### Task
Exactly the lines from the one with "Click at the cursor on the last prompt line" through the end of the records below are needed, minus any pictures.

Top of Input records

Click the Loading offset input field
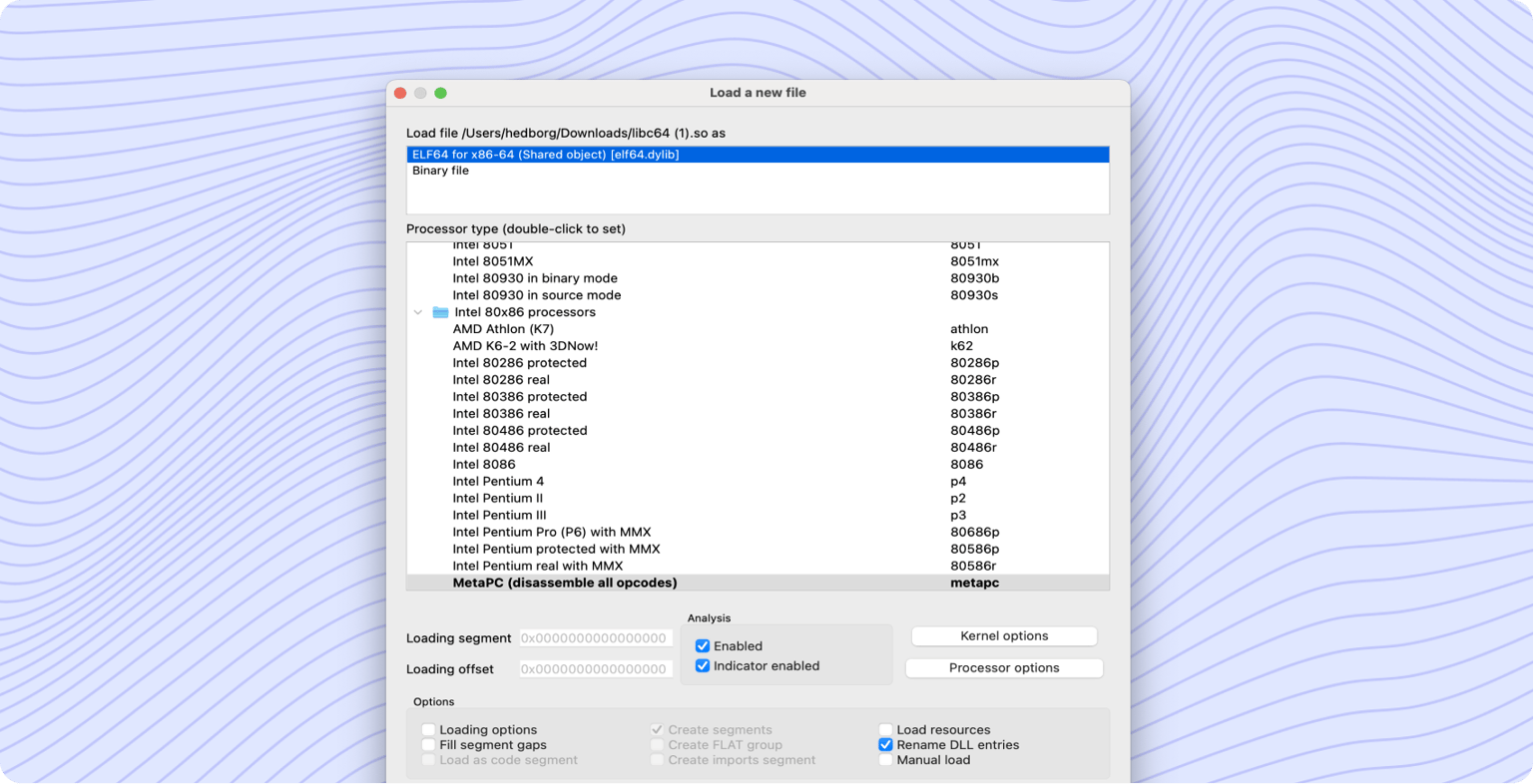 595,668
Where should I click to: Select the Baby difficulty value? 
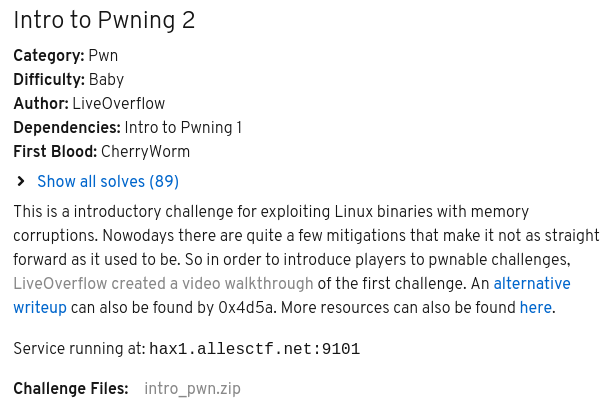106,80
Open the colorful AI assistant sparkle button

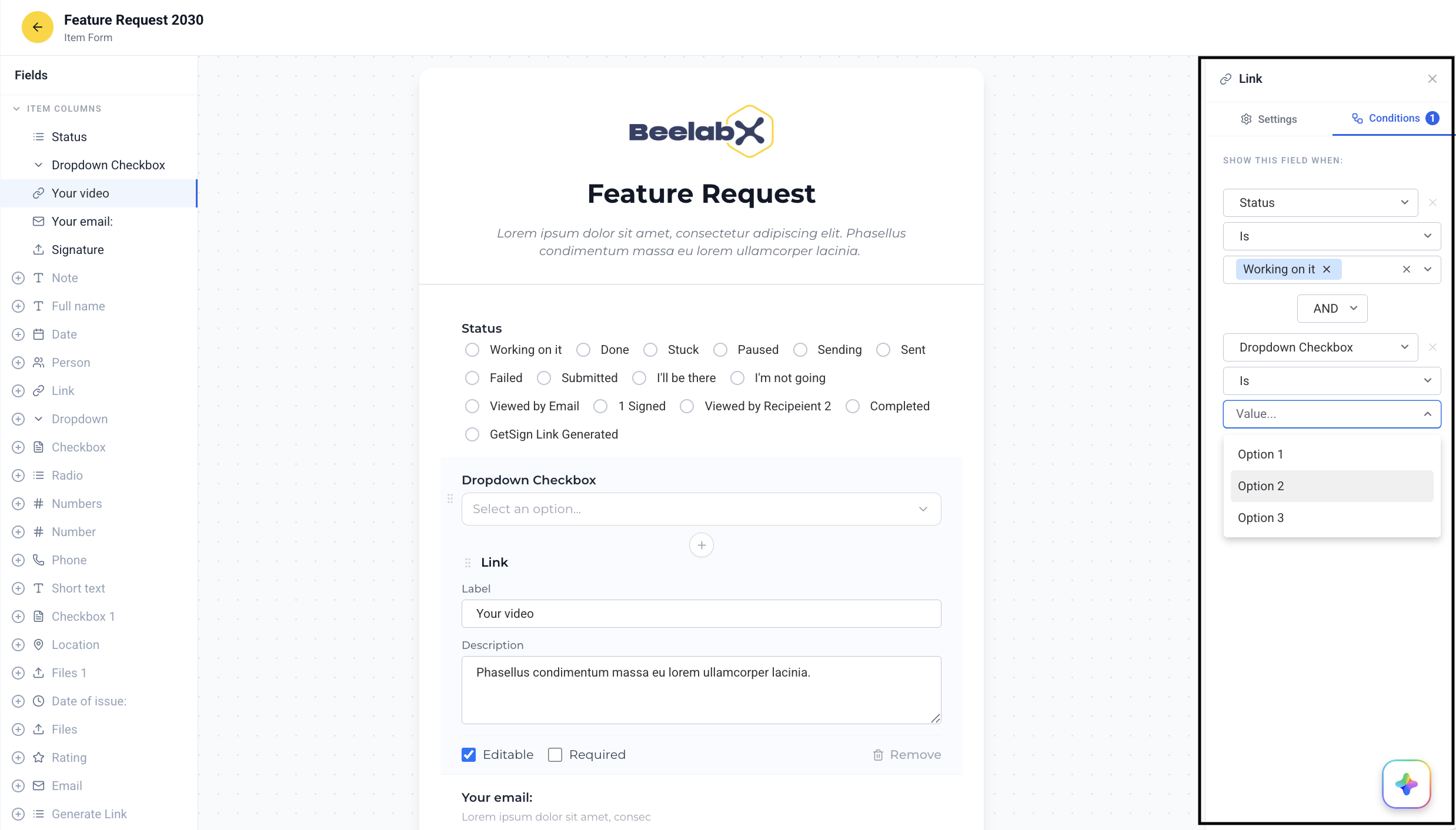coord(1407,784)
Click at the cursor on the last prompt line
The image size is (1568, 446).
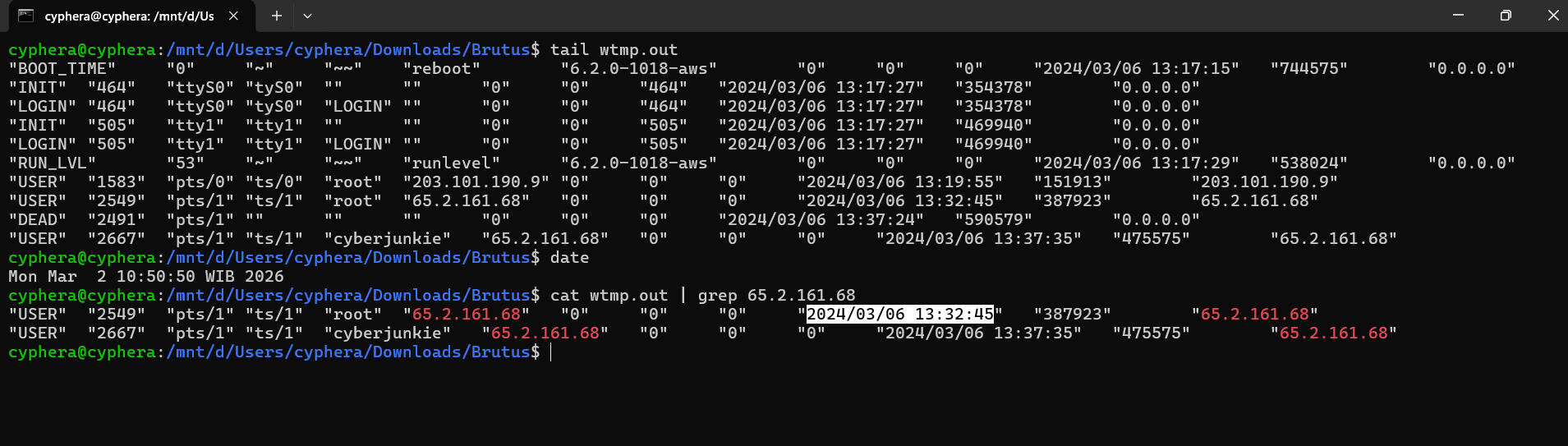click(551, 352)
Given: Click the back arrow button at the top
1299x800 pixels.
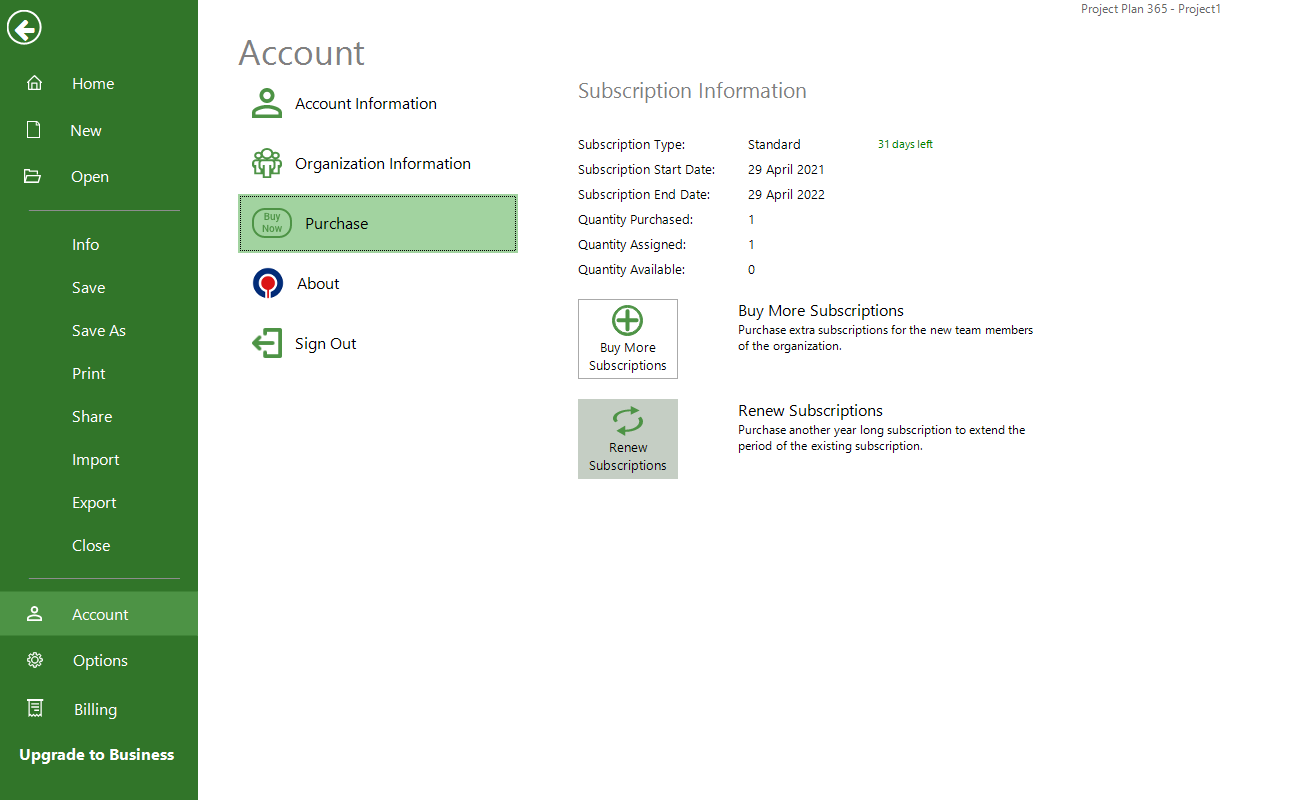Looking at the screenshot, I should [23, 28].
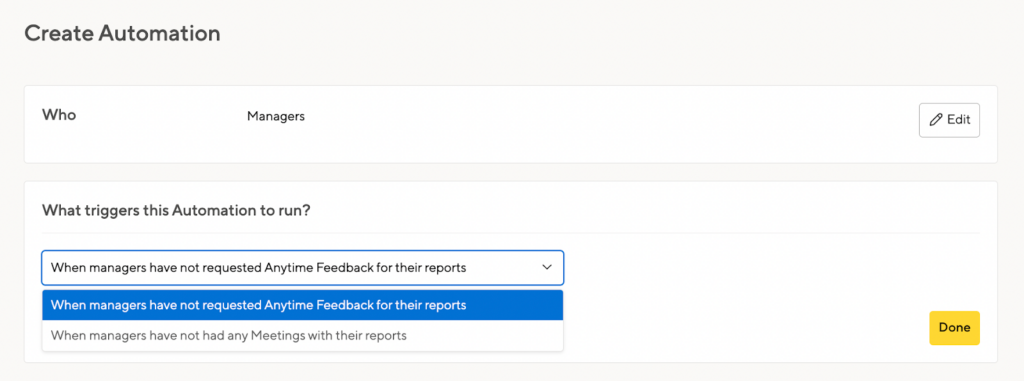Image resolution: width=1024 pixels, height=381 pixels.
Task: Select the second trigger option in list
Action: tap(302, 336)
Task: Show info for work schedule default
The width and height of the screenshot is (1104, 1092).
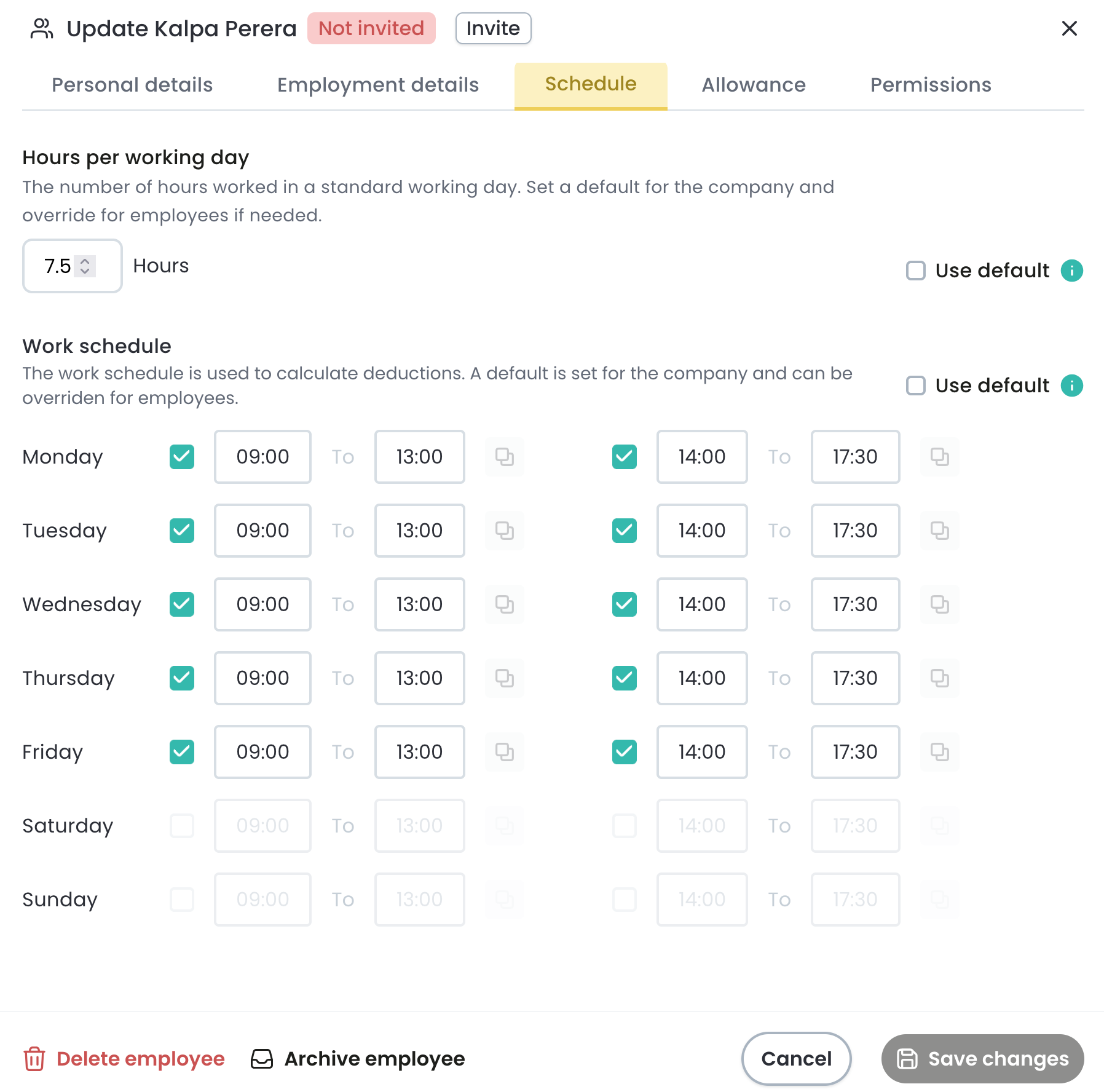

Bottom of Input records

### Solution below
Click at the cursor on the last prompt line
The image size is (1568, 446).
click(551, 352)
Given: Click the back arrow button at the top
1299x800 pixels.
Looking at the screenshot, I should [23, 28].
Image resolution: width=1024 pixels, height=381 pixels.
Task: Select the second trigger option in list
Action: tap(302, 336)
Task: Show info for work schedule default
The width and height of the screenshot is (1104, 1092).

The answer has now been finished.